Total cash and liquid investments attributed to the QVC Group decreased by approximately $306 million during the fourth quarter, primarily driven by the reattribution of $1 billion to Liberty Ventures Group, stock repurchases and capital expenditures. These outflows were partially offset by cash flows from operations and borrowings on the QVC bank credit facility in excess of repayments. Total debt attributed to the QVC Group increased by $394 million, primarily due to borrowings on the QVC bank credit facility, partially offset by debt at the Digital Commerce companies which was reattributed to Ventures during the fourth quarter.

Total cash and liquid investments attributed to the Liberty Ventures Group increased $1.2 billion, primarily due to cash received as part of the reattribution and the closing of the sale of Provide to FTD.

Important Notice: Liberty Interactive (Nasdaq: QVCA, QVCB, LVNTA, LVNTB) President and CEO, Greg Maffei will discuss Liberty Interactive’s earnings release in a conference call which will begin at 5:15 p.m. (E.S.T.) on February 25, 2015. The call can be accessed by dialing (888) 296-4204 or (719) 325-2498 at least 10 minutes prior to the start time. Replays of the conference call can be accessed until 7:15 p.m. (E.S.T.) on March 4, 2015, by dialing (888) 203-1112 or (719) 457-0820 plus the passcode 3596339. The call will also be broadcast live across the Internet and archived on our website. To access the webcast go to http://www.libertyinteractive.com/events. Links to this press release will also be available on Liberty Interactive’s website.

This press release includes certain forward-looking statements within the meaning of the Private Securities Litigation Reform Act of 1995, including statements about business strategies, market potential, future financial prospects, international expansion, including the launch of QVC France and the expected expenditures in connection therewith, new service and product offerings, the monetization of our non-core assets, the continuation of our stock repurchase program, the estimated liabilities under exchangeable debentures and other matters that are not historical facts. These forward-looking statements involve many risks and uncertainties that could cause actual results to differ materially from those expressed or implied by such statements, including, without limitation, possible changes in market acceptance of new products or services, competitive issues, regulatory matters affecting our businesses, continued access to capital on terms acceptable to Liberty Interactive, changes in law and government regulations that may impact the derivative instruments that hedge certain of our financial risks, the availability of investment opportunities, and market conditions conducive to stock repurchases.
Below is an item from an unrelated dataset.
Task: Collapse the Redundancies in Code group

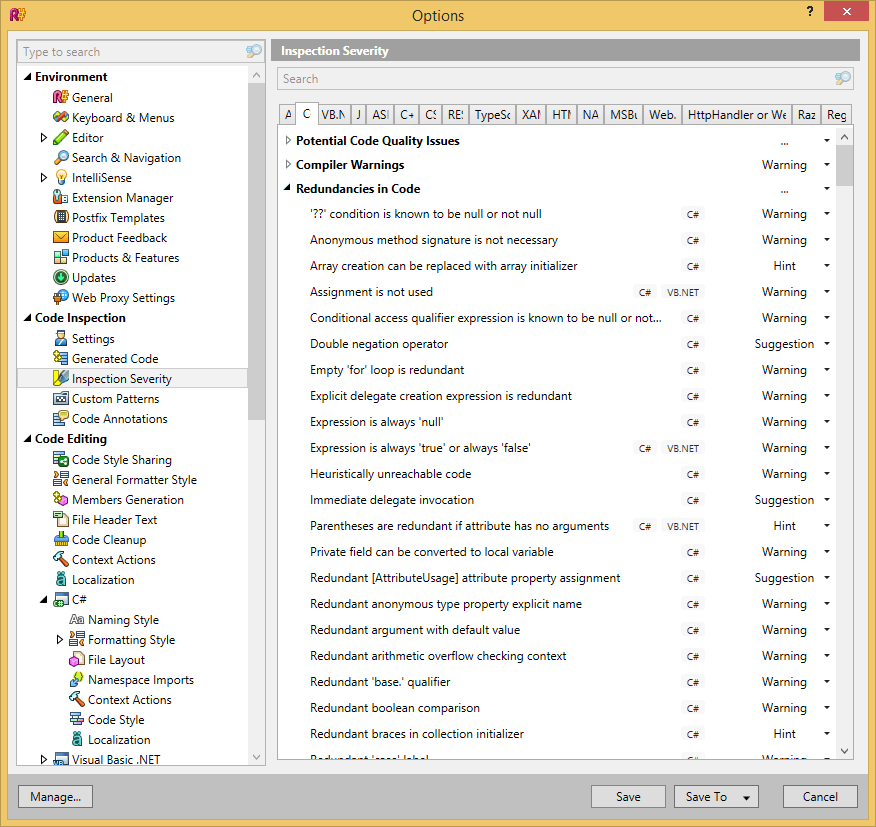Action: (288, 189)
These forward-looking statements speak only as of the date of this presentation, and Liberty Interactive expressly disclaims any obligation or undertaking to disseminate any updates or revisions to any forward-looking statement contained herein to reflect any change in Liberty Interactive’s expectations with regard thereto or any change in events, conditions or circumstances on which any such statement is based. Please refer to the publicly filed documents of Liberty Interactive, including the most recent Form 10-K, for additional information about Liberty Interactive and about the risks and uncertainties related to Liberty Interactive’s business which may affect the statements made in this presentation.

SUPPLEMENTAL INFORMATION

As a supplement to Liberty Interactive’s consolidated statements of operations, which are included in its Form 10-K for the year ended December 31, 2014, the following is a presentation of quarterly information and operating metrics on a stand-alone basis for the largest business owned by Liberty Interactive (QVC) at December 31, 2014, which Liberty Interactive has identified as a reportable segment.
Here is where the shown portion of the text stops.